Feature branches are used to allow long-running dev tasks to be committed (and hence integrated and tested) while keeping `default` in a working state. We've used them extensively since moving to Mercurial.

Named Branches

To date we've used Mercurial's named branches for feature branches. Named branches cannot be renamed or deleted, which leads to a few of issues

  • poorly named branches
  • a long list of branches in TeamCity, Tortoise and hg
  • most dangerously, branches that have ended up in a broken/unusable state

Bookmarks

For named branches, the name of the branch is set on every commit to the branch - this is why you cannot modify them. Bookmarks are a light-weight alternative: they are essentially a pointer to a commit, that moves along. They work similarly to branches in git.
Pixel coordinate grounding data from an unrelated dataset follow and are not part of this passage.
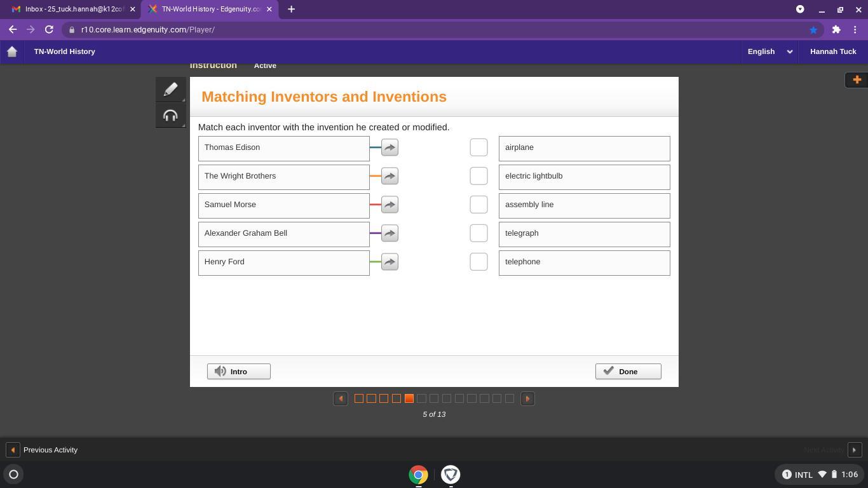The width and height of the screenshot is (868, 488).
Task: Bookmark page with the star icon
Action: pyautogui.click(x=813, y=30)
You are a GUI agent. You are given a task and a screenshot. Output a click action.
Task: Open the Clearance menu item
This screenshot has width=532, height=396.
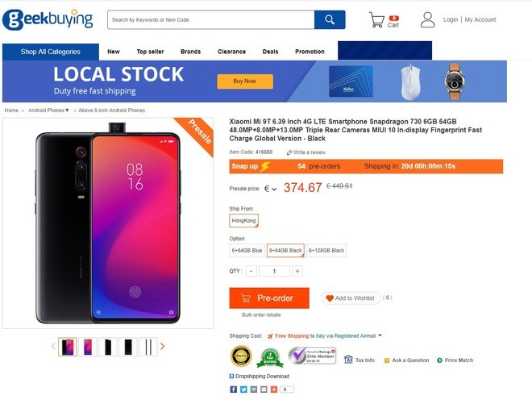pyautogui.click(x=231, y=52)
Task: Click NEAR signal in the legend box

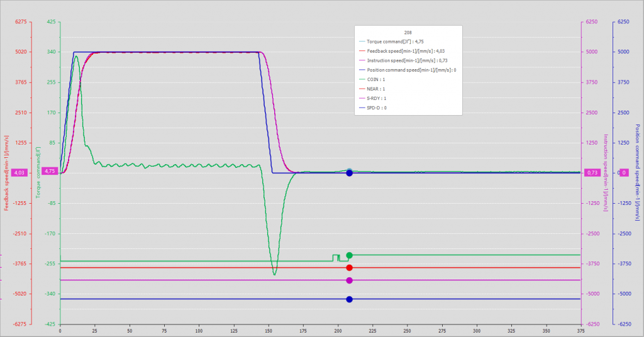Action: (x=376, y=89)
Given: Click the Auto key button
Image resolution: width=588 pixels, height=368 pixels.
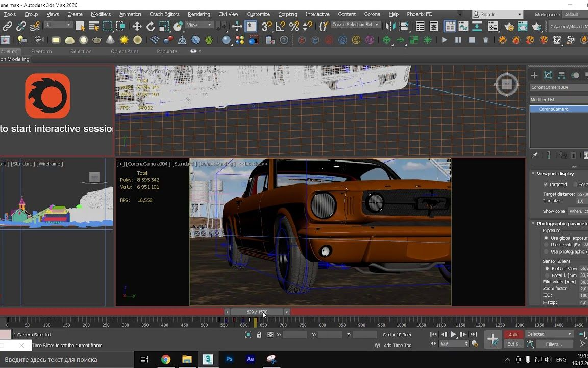Looking at the screenshot, I should (513, 335).
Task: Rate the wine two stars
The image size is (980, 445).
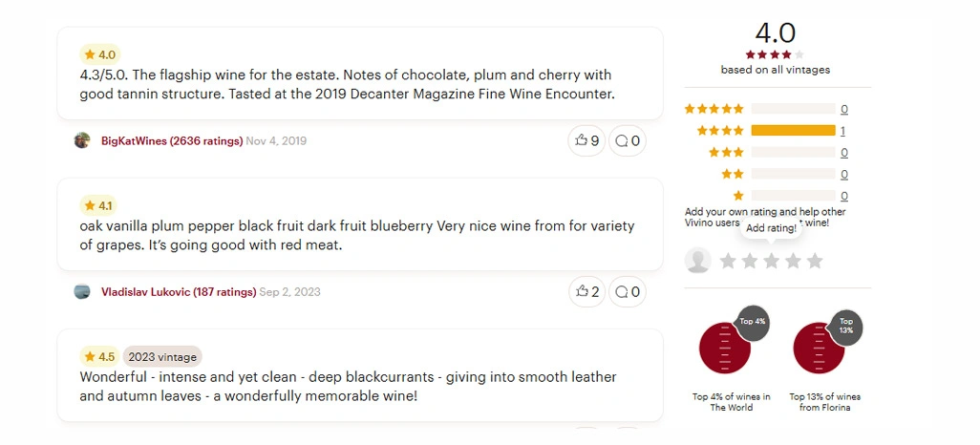Action: (750, 261)
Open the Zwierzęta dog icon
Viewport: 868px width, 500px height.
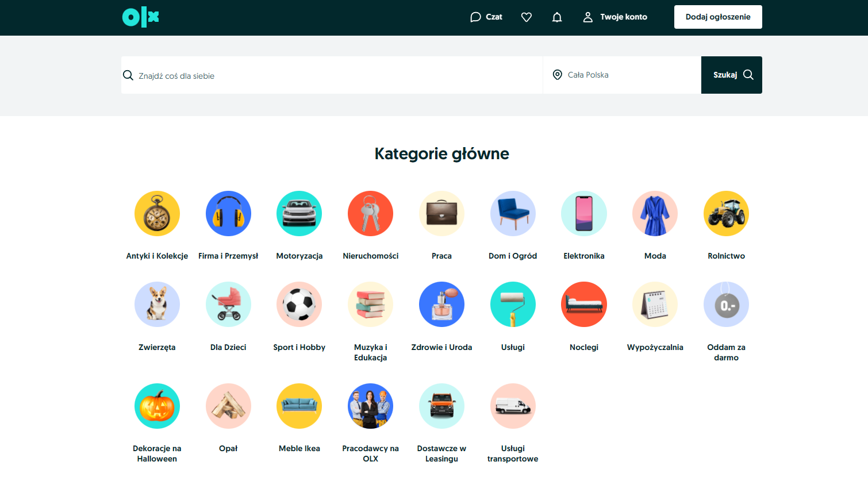pos(157,304)
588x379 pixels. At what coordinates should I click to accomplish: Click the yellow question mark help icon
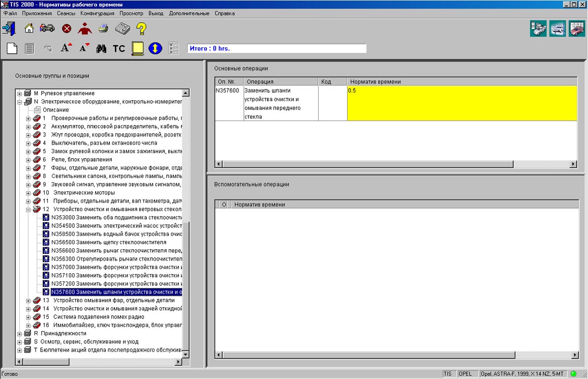pyautogui.click(x=142, y=28)
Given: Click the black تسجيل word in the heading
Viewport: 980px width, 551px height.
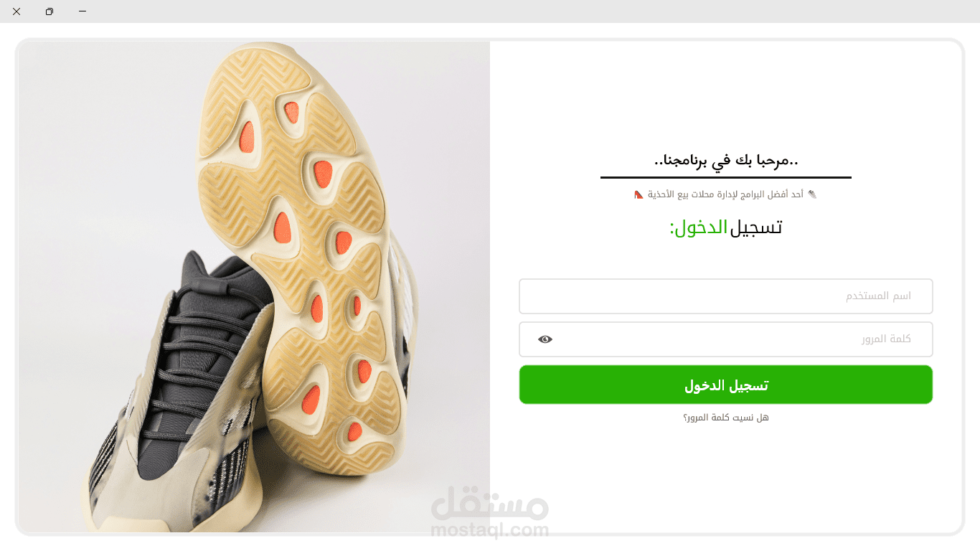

Because they are just a pointer, they can be renamed, deleted or moved to point at a different commit quite easily. Bookmarks don't come without issues though:

  • You need to explicitly push a bookmark the first time you want to share it, with: 
         hg push -B <bookmark> 
  • having multiple bookmarks on a branch means that you will end up with multiple heads on that branch (one for each bookmark). This isn't an issue as such, but it does mean that you can no longer meaningfully use that branch (because when you update to it, you have no way of knowing which head you'll get). In practice this means that you need a 'base' bookmark that is a clean place to branch from.

Here's a picture

On the left is a standard named branch structure; on the right a bookmarked structure. As you can see, with bookmarks 'default' has two heads (changesets 3 and 4). When you're at the bookmark f-blah and commit, the bookmark moves to that new changeset (changeset 5).

Branch setup

We have a branch called 'features' that all feature bookmarks should come off. This is the only branch that should have multiple heads. We have a bookmark called 'f-head' that tracks the clean state of 'features'. 'f-head' is where you start your feature branch from.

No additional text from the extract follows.